Periodic Reporting for period 2 - AIDSsilences (The Power of Silence: A Medical Anthropological Approach to AIDS Care Narratives)

Reporting period: 2018-01-01 to 2018-12-31

"How do silences structure and surround narratives of illness and care? And how may understanding such silences improve healthcare practices? This project addresses these questions by developing theoretical and methodological tools for attending to silences in illness narratives. It does so by drawing on qualitative empirical data that concern one of the most haunting epidemics of our time: HIV/AIDS. As people with HIV/AIDS remain stigmatized in most parts of the world, and social scientific attention to their active uses of silence is emerging, it is crucially important to develop better knowledge of the different roles played by silence in AIDS care interactions. Increasing the attention to the unspoken, unspeakable and that which lies beyond articulation among social scientists, policy makers, and healthcare practitioners will therefore have huge benefits to society. The key objectives of this study are:
1. To conceptualize how silences shape AIDS care, by analyzing narratives of people living with HIV/AIDS and caregiving institutions
2. To theorize the relation between silence and narrative
3. To develop a qualitative methodology for recognizing, inquiring into, and understanding respondents’ silences
To attain these objectives, the project draws on ethnographic material gathered in AIDS care interactions in Indonesia as well as on interviews with policy makers in the field of Global Health. It particularly develops tools to theorize and interpret silences based on person-centered ethnography, narrative phenomenology, and a sustained ethical reflection on social scientific approaches of silences and care.

Conclusions of the action include:
1. theorization of the relation between policital and psychological silences (in peer-reviewed publications)
2. development of the concept of ""narrative navigation"" to study narratives and silences in health care (in peer-reviewed publications)
3. continuing reflection on the ethics and methodologies of studying the unknown, unspoken, unspeakable (in special issue in preparation, on popular weblog anthropologyofsilence.com)"

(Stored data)
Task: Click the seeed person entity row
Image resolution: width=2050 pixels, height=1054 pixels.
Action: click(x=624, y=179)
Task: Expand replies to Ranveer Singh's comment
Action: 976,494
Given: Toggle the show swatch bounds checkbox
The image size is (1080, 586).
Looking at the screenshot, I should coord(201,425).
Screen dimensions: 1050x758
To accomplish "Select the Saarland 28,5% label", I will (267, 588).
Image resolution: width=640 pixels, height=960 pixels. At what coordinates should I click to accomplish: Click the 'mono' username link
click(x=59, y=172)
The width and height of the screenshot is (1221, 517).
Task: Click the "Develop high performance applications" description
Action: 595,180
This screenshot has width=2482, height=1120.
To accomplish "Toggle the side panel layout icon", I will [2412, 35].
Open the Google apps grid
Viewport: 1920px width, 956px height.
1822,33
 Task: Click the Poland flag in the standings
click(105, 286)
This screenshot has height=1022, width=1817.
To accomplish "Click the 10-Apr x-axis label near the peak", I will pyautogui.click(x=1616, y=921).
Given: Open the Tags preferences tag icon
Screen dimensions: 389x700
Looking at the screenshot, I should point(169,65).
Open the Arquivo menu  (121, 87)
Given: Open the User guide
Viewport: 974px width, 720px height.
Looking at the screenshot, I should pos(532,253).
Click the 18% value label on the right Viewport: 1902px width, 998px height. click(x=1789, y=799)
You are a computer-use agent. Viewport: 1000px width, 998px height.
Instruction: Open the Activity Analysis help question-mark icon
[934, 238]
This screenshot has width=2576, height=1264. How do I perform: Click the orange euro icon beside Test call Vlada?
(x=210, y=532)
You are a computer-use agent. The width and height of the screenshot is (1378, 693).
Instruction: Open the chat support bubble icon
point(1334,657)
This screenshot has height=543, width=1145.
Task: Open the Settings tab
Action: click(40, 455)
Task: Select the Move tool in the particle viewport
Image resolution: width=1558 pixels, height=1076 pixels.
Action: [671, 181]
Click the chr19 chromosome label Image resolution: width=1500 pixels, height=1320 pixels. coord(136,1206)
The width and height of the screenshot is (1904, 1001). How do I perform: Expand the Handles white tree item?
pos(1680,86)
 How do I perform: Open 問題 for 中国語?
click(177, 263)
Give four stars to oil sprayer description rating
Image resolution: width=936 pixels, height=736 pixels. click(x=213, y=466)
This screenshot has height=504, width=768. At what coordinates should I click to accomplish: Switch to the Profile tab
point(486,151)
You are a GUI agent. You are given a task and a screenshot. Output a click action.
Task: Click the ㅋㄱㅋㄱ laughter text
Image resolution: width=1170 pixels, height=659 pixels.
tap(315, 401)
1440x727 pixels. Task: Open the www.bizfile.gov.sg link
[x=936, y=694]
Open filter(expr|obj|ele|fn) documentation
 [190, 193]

- **TASKS**
a: Answer these questions from the project report:
(i) What reporting period does it cover?
(ii) In which country was the ethnographic material from AIDS care interactions gathered?
(iii) What concept was developed to study narratives and silences in health care?
b: Please copy the part of the project report starting at "Conclusions of the" and ending at "care (in peer-reviewed publications)".

- **ANSWERS IN ORDER**
a:
(i) 2018-01-01 to 2018-12-31
(ii) Indonesia
(iii) Narrative navigation

b:
Conclusions of the action include:
1. theorization of the relation between policital and psychological silences (in peer-reviewed publications)
2. development of the concept of ""narrative navigation"" to study narratives and silences in health care (in peer-reviewed publications)